STATED TASK A
Decide whether each statement agrees with the text on value chains below. For each, answer yes or no and quote the words of the text that settle it. (i) Dividing production across borders is a new development. (ii) Keane (2013) identifies a range of possible market failures in value chains. (iii) In Table 2, the response given for skills formation is promotion of technology transfer and adoption.

TEXT SECTION

Adding a value chain perspective

As cross-border integration of production has extended to more commodities and more countries, trade analysis has turned more attention to looking at the whole “chain” of supply, rather than at production of specific goods or at particular stages of production.  Dividing production across borders is not new.  Both hard and soft commodities have always been partially processed in their country of production and partially in the country of consumption, sometimes with intermediate stages in other countries.  Complex commodities, whether clothing and china in the 18th century or televisions in the 20th, have been sent back and forth across borders to take advantage of cheap or alternatively of highly skilled labour or of different climates or of other differences in factors of production. .But it is probably true that a higher proportion of world trade is now involved in trading in single stages of production, and that improved communication and transport have raised awareness of, and reduced the costs of, other potential locations for production. If goods or services cross borders more than once, then reducing border costs becomes more significant. Analysis of value chains has also drawn attention to the importance of market and other types of power relationships in determining how the gains from trade are shared among the different parts of the chain.

If  trade is analysed in this way, then targeting aid to have the maximum impact requires examining all the actual and potential stages of production which could be located in a recipient country (the increasing separability of stages of production means that the number of stages to consider is constantly increasing) and identifying which chains are most in need of assistance and then where along the chain aid would be most effective, rather than looking at individual goods and services which may be traded and the costs or barriers to each of these.  Keane (2013) identifies a range of possible market failures in value chains which can be read as an agenda for aid interventions (Table 2).

Table 2: Market Failures Affecting Entry and Participation with Global Value Chains (GVCs), and Responses

Type

Examples

Responses

AfT Category

Coordination

Externalities, complementarities  ignored; linkages not exploited; no policy coherence

Capacity building for industrial policy

Trade Development; Trade Related Infrastructure; Building Productive Capacity

Technology: Developing, adapting and adopting

Incomplete and imperfect information; network externalities

Promotion of technology transfer and adoption

Trade Development and Trade Related Infrastructure

Skills formation

Externalities, imperfect information

Coordination and/or subsidies for training

Building Productive Capacity

Environment: Protection, conservation, cleaner technologies

Negative externalities not accounted for

Product and process standards and regulations

Trade Policy and Regulations

Source: Adapted from te Velde and Morrissey (2005)

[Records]
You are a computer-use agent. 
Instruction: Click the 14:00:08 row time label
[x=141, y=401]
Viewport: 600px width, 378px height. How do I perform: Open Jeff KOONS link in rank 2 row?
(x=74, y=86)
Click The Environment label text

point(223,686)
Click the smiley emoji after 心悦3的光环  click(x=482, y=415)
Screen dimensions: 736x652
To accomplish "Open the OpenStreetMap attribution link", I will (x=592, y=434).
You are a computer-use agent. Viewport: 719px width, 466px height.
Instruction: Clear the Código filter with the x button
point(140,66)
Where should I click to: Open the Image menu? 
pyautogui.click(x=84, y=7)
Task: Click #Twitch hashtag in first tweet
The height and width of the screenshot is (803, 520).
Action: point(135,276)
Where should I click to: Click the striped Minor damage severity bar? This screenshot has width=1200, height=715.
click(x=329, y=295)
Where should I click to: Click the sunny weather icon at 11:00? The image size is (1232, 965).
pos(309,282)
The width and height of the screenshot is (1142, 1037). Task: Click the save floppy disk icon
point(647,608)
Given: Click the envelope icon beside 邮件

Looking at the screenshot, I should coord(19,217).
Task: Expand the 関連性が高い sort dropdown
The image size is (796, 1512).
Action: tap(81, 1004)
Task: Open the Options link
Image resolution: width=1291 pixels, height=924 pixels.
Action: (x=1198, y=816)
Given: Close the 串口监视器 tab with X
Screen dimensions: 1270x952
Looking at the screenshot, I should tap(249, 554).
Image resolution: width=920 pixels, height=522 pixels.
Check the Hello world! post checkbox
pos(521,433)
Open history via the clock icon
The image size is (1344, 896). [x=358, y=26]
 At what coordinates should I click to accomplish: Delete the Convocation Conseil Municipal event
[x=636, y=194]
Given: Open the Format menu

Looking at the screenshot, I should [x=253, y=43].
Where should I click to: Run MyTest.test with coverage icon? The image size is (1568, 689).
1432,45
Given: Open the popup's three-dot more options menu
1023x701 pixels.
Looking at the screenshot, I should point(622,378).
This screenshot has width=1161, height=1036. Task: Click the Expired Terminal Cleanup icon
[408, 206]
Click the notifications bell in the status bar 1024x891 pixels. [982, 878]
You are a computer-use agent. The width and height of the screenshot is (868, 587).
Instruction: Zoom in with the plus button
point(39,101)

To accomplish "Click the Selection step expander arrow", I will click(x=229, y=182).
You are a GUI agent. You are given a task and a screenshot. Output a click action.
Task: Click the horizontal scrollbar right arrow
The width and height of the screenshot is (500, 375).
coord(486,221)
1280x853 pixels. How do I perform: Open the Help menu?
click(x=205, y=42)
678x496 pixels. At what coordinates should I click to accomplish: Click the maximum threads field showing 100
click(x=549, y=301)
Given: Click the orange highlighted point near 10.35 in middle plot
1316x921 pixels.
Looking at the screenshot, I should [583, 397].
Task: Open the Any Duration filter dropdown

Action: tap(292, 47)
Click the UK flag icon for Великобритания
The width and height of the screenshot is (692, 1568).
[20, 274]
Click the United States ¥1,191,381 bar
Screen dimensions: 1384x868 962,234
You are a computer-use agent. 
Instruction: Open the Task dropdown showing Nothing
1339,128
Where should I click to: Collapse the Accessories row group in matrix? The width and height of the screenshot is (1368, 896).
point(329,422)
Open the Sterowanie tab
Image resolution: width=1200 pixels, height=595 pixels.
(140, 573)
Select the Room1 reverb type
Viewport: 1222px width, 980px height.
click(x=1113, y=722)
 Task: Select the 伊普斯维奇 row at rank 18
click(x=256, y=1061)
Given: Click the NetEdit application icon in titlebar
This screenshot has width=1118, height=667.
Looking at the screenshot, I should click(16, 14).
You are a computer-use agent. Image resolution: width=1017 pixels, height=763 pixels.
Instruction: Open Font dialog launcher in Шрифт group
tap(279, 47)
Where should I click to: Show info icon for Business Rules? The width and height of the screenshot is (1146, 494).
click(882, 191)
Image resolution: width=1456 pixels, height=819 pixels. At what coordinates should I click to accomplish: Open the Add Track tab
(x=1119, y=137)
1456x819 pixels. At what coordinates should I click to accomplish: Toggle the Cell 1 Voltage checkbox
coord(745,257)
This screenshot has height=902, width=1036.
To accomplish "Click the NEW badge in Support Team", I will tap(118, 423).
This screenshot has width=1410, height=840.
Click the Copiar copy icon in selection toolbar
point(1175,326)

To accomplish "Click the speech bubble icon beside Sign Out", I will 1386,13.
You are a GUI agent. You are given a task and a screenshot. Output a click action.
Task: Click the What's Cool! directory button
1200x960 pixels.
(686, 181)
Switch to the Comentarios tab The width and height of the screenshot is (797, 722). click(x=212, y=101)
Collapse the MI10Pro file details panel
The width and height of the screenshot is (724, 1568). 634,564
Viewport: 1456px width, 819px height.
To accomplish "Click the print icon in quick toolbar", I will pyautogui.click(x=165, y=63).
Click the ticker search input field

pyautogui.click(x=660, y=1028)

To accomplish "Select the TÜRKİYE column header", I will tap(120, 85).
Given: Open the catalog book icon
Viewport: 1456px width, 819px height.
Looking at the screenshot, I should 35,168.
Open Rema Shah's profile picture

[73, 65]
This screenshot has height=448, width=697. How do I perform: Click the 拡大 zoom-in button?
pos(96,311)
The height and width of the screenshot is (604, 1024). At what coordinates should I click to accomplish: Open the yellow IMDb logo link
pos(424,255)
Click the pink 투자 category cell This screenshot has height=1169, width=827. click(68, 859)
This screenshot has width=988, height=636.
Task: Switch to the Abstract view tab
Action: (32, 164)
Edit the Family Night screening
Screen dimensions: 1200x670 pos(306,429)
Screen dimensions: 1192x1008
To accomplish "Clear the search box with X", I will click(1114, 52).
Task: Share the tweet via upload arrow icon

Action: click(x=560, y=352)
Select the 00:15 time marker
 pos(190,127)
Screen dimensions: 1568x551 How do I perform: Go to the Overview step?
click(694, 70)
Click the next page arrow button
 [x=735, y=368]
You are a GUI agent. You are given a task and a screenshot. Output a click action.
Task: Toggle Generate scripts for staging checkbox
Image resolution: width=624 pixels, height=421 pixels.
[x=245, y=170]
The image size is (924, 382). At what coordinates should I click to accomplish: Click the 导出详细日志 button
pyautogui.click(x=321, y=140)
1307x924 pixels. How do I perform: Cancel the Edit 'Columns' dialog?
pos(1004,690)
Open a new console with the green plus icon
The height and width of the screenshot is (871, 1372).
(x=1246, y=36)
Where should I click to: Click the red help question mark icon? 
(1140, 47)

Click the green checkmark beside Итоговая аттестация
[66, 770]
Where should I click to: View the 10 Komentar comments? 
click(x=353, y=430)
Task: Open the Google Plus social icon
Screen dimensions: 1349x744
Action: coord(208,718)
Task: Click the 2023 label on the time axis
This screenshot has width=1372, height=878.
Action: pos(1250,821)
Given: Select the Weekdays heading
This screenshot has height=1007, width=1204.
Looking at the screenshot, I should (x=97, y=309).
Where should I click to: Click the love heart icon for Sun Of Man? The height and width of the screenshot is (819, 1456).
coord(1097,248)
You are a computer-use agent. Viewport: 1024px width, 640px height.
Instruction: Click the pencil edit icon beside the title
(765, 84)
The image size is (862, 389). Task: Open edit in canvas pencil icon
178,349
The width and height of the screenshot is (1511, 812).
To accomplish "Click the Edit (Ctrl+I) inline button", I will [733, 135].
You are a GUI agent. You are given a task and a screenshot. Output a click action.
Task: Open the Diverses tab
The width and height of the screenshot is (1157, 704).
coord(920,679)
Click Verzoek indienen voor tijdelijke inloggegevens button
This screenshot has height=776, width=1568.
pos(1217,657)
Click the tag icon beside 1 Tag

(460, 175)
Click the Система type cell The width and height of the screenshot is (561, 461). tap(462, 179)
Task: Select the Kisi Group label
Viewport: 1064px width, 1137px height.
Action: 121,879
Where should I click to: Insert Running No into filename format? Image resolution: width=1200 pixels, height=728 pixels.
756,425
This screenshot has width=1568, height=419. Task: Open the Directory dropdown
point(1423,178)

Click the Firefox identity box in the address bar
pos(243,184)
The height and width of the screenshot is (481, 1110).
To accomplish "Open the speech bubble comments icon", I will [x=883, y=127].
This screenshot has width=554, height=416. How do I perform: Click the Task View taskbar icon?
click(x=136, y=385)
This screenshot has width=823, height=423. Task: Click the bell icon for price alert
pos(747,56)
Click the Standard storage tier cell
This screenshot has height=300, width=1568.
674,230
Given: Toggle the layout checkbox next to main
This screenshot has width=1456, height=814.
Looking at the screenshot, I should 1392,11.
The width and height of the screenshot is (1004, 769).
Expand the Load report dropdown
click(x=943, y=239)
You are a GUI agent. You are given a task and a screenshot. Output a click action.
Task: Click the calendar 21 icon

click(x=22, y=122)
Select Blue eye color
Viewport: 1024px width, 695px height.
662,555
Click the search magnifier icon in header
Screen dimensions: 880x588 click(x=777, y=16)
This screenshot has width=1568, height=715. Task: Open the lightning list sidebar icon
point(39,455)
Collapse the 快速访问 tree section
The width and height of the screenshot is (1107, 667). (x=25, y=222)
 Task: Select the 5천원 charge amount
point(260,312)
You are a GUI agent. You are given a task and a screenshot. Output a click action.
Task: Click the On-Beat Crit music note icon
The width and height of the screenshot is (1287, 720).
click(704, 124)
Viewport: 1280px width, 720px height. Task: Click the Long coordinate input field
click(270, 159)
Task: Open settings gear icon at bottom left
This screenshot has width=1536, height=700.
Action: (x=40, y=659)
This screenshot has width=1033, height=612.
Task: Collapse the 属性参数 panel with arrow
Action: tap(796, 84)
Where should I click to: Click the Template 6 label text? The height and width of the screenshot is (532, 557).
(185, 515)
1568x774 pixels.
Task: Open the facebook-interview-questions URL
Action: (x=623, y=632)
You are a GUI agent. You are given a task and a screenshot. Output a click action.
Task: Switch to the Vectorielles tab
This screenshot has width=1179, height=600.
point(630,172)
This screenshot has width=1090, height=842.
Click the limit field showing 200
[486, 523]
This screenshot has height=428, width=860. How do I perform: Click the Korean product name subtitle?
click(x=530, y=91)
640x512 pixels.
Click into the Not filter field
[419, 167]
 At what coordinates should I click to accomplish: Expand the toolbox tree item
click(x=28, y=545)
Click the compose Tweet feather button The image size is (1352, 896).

STATED TASK B
Express as a JSON list of strings everything in the records from the line containing "The height and width of the screenshot is (481, 1110)." down to the line containing "click(x=136, y=385)", one string per line and without blank lines.

CORRECT ANSWER A
(i) No: "Dividing production across borders is not new."
(ii) Yes: "Keane (2013) identifies a range of possible market failures in value chains"
(iii) No: "Coordination and/or subsidies for training"

CORRECT ANSWER B
[
  "The height and width of the screenshot is (481, 1110).",
  "To accomplish \"Open the speech bubble comments icon\", I will [x=883, y=127].",
  "This screenshot has width=554, height=416. How do I perform: Click the Task View taskbar icon?",
  "click(x=136, y=385)"
]